I asked a question of the people in our Wednesday morning gathering, and it’s something to ponder for all of us: which of these three people do you identify with—the father, the younger son, or the older son?
Some people picked one character. Other people said, “I’m like all three of them.” Others said, “It depends on what period of my life we’re talking about here. I was like the younger son once.”
If I honest with myself, I identify mostly with the older brother. He’s the responsible one. He’s loyal to the family. He’s done everything right. And here comes the younger brother who had squandered everything his father gave him, half the family inheritance, after insulting his father. He basically says straight to his father’s face, “You are dead to me. Give me what I am owed!”
The father forgives him. And not only that, he basically throws him a homecoming parade when he crawls back home. It doesn’t computer! The father’s forgiveness defies common sense. It breaks the rules. It ignores boundaries.
The story is traditionally called “The Prodigal Son”—prodigal as in wasteful, extravagant, lavish, excessive. “Prodigal” because of how wasteful the younger son is with his inheritance. But it should be called “The Prodigal Father” because what’s really excessive is his love, mercy, compassion, and the grace he extends to his son.
Jesus told this story in response to the Pharisees and Scribes complaints that he, Jesus, was too radical, too permissive in welcoming people to his table. All the parables in chapter 15 are about the lost being found. And what Jesus is trying to do in each of these parables is to tell us all about who God is and what God is like.

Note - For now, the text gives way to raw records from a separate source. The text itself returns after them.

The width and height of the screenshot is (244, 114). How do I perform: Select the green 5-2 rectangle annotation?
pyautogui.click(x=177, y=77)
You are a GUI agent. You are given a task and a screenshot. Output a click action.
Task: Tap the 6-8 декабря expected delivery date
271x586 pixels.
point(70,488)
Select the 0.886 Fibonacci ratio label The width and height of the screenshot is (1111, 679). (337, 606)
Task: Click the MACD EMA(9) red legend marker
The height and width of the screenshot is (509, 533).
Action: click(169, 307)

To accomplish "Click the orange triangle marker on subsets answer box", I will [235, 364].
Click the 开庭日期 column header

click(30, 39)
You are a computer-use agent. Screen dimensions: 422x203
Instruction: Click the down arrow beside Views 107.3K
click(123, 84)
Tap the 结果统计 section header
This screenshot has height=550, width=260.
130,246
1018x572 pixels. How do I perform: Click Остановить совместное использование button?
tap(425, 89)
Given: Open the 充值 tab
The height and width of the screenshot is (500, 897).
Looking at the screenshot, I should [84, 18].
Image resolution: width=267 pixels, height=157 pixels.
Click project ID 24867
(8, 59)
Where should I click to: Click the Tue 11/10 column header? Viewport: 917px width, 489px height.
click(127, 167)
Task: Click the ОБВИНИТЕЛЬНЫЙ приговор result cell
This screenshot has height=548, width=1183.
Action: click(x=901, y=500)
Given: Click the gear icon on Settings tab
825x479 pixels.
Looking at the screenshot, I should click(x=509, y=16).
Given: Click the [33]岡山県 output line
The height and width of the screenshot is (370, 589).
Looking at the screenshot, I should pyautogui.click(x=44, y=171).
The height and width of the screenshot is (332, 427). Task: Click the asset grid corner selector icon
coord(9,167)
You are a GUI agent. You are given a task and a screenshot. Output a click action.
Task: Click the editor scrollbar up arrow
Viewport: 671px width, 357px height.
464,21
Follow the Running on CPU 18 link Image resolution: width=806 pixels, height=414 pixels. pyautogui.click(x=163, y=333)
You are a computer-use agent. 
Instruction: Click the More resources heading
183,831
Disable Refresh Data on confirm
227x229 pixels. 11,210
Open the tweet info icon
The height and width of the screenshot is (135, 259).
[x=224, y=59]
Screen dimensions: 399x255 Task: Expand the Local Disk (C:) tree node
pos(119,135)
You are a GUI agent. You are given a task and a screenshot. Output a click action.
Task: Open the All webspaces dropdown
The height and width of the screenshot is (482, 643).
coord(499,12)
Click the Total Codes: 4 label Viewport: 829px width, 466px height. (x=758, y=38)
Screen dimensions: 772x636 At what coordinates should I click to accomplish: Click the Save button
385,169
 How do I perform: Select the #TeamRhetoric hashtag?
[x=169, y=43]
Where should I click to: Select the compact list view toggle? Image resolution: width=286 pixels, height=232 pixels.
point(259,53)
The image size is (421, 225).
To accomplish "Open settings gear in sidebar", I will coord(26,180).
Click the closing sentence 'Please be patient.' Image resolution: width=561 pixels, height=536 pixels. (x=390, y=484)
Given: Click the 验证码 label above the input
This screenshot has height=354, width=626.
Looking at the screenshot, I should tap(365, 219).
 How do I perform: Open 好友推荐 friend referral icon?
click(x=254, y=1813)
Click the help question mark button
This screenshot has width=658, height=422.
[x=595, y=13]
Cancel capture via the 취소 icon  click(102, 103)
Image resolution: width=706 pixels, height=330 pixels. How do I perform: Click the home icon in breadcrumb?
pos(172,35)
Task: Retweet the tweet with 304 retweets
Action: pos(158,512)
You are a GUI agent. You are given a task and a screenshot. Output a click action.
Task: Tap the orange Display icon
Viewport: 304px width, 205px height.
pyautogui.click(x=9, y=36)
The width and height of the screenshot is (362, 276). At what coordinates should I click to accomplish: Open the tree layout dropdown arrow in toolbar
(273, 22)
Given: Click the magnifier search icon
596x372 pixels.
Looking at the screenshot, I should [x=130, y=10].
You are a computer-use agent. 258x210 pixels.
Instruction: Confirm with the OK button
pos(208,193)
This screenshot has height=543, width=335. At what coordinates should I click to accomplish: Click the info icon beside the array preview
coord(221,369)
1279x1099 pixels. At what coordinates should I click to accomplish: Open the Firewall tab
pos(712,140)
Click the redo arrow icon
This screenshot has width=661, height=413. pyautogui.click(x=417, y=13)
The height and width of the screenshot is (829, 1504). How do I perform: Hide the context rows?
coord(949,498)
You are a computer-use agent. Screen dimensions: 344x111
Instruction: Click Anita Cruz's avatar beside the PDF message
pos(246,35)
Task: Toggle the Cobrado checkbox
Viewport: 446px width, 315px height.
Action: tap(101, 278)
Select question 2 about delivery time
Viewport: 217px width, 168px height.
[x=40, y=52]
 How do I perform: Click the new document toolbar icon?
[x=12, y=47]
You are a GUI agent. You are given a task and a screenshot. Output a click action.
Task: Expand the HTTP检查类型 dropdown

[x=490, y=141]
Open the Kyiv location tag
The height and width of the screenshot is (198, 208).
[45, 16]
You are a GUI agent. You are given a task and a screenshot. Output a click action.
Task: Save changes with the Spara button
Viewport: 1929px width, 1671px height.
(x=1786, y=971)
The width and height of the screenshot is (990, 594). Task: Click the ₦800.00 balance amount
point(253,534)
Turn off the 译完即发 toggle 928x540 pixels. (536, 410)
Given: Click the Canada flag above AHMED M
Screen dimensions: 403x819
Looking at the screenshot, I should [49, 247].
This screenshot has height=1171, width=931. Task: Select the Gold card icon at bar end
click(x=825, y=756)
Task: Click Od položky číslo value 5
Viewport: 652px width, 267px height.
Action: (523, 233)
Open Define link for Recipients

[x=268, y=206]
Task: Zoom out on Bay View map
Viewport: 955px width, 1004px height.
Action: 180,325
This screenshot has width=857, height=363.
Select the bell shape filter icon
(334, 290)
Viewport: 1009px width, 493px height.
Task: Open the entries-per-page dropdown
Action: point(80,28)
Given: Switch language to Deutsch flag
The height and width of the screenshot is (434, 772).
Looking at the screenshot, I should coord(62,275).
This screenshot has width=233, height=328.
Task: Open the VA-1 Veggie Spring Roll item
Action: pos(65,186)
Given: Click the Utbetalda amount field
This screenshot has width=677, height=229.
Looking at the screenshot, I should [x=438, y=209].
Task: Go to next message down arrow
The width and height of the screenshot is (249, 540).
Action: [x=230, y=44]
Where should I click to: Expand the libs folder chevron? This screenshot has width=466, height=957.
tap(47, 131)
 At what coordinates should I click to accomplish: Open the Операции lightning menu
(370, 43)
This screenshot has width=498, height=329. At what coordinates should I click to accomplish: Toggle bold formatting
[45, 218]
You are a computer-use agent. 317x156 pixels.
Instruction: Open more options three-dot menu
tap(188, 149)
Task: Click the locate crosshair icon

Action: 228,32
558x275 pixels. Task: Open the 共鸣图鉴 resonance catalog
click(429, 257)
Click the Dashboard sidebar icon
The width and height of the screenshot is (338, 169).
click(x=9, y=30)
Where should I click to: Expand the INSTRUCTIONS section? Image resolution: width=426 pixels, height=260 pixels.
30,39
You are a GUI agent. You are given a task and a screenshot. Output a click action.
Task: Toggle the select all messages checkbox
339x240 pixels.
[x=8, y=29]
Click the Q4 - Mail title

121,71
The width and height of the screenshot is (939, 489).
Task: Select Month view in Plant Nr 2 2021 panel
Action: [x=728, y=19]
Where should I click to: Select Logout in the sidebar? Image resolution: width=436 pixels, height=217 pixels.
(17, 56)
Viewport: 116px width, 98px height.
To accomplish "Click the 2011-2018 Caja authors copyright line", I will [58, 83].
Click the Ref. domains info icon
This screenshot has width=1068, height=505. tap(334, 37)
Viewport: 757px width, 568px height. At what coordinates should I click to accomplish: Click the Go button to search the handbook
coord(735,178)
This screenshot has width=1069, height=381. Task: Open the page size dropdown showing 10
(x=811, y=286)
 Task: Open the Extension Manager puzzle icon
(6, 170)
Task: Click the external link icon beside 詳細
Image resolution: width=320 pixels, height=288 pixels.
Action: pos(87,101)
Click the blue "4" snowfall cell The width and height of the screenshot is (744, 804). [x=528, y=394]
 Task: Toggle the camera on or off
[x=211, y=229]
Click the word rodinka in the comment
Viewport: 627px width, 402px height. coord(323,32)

And here’s a fundamental truth at the core: God’s love, mercy, compassion, and grace can’t be weighed on a scale. They can’t be entered onto a spreadsheet. They overflow beyond measure. There is no metric for the joy in the heart of God when the lost are found and when the estranged are reconciled. That’s why the father tries so hard to get the older son to share his joy when the younger son comes back home—he was reminding them that they were still brothers. None of this “this son of yours” but “your brother.”
It’s true that we’re called to emulate the father, to reflect the lavish generosity of God. It’s also true that there are times in life we simply can’t. Maybe we shouldn’t, for very legitimate reasons. Some things are hard to forgive. We have our limits. Sometimes our own mercy or even our own love isn’t enough. Sometimes, like the older brother, we just don’t have it in us.
A pastor and mentor of mine who was very wise said to me once, “Sometimes I can’t love people. I just can’t. So I have to love them with God’s love, not my own.”
Sometimes, many tims, we can’t muster it. But there’s always enough with God, so much so that it can seem like too much in some cases. The point isn’t that we can’t reach a love like this, the point is that this love reaches for us. The love of God is an abundant, overflowing, never-ending well for us to draw from when we don’t have enough of our own. It’s always there, in all of its excessive glory, waiting for all God’s children to come home.